Del NYT: https://www.nytimes.com/live/2022/08/21/world/ukraine-russia-news-war/daria-dugina-putin-ally-killed?smid=url-share
The daughter of an influential Russian writer was killed on a highway west of Moscow.
A car bomb in a Moscow suburb killed the adult daughter of a Russian ultranationalist who helped lay the ideological foundation for President Vladimir V. Putin’s invasion of Ukraine, a brazen attack that injected new uncertainty into the nearly six-month-long war.
The Russian authorities said on Sunday that they had opened a murder investigation into the death a night earlier of Daria Dugina, 29, after the Toyota Land Cruiser she was driving exploded on a highway 20 miles west of Moscow and burst into flames, scattering pieces across the road.
Ms. Dugina was the daughter of Aleksandr Dugin — a self-educated philosopher and long a leading proponent of an aggressive, imperialist Russia who has been urging the Kremlin to escalate its assault on Ukraine.
Russian state television described the powerful explosion that shattered the windows of nearby homes as a “terrorist act” that had targeted Mr. Dugin and ended up killing his daughter because he took a different car at the last minute.
There was no immediate claim of responsibility for the incident.
A Ukrainian official disavowed his country’s involvement. But pro-Kremlin commentators and politicians quickly blamed Ukraine and demanded revenge. The Kremlin, though, was quiet. Neither Mr. Putin nor his spokesman had issued a statement as night fell in Moscow.
The rare attack on a member of the pro-Kremlin elite — reminiscent of the fiery assassinations of Moscow’s chaotic 1990s — had the potential to further upend Mr. Putin’s efforts to make progress in the war in Ukraine while maintaining a sense of normalcy at home. It came after a spate of Ukrainian attacks deep behind the front line in Crimea, and as many of the war’s most ardent cheerleaders — including the ultranationalists in Mr. Dugin’s circle — have been calling on Mr. Putin to launch a harsh new assault in retaliation.

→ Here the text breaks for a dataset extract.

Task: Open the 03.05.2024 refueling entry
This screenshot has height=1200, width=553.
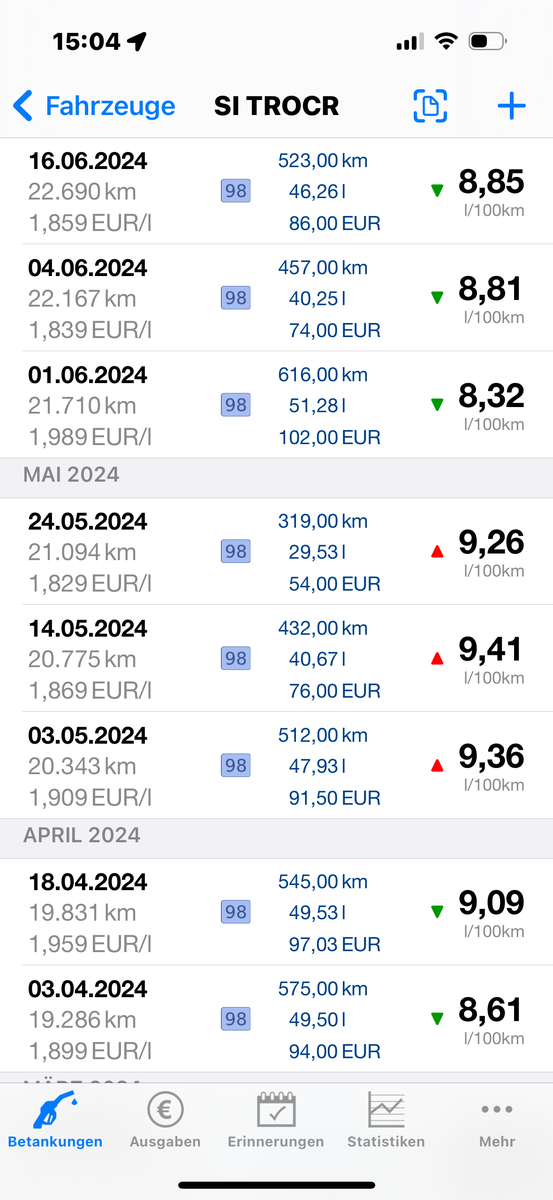Action: [x=276, y=765]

Mr. Dugin is a self-educated political philosopher frequently described as “Putin’s brain,” although the actual relationship between the two men is opaque and, some experts on the Kremlin say, often overstated. But Mr. Dugin has long been one of the most visible proponents of the idea of an imperial Russia at the helm of a “Eurasian” civilization locked in an existential conflict in the West.
Ms. Dugina was a journalist and commentator who shared the hawkish worldview of her father and had been placed under sanctions by the U.S. and British governments for spreading disinformation about Ukraine.
Russia’s Investigative Committee — the country’s version of the F.B.I. — said in a statement that Ms. Dugina had died at the scene of the blast in the Odintsovo district, an affluent area of Moscow’s suburbs. Images and videos circulating on Russian social media showed a vehicle engulfed in flames and a man who appeared to be Mr. Dugin pacing back and forth, holding his hands to his head. These images could not be immediately verified.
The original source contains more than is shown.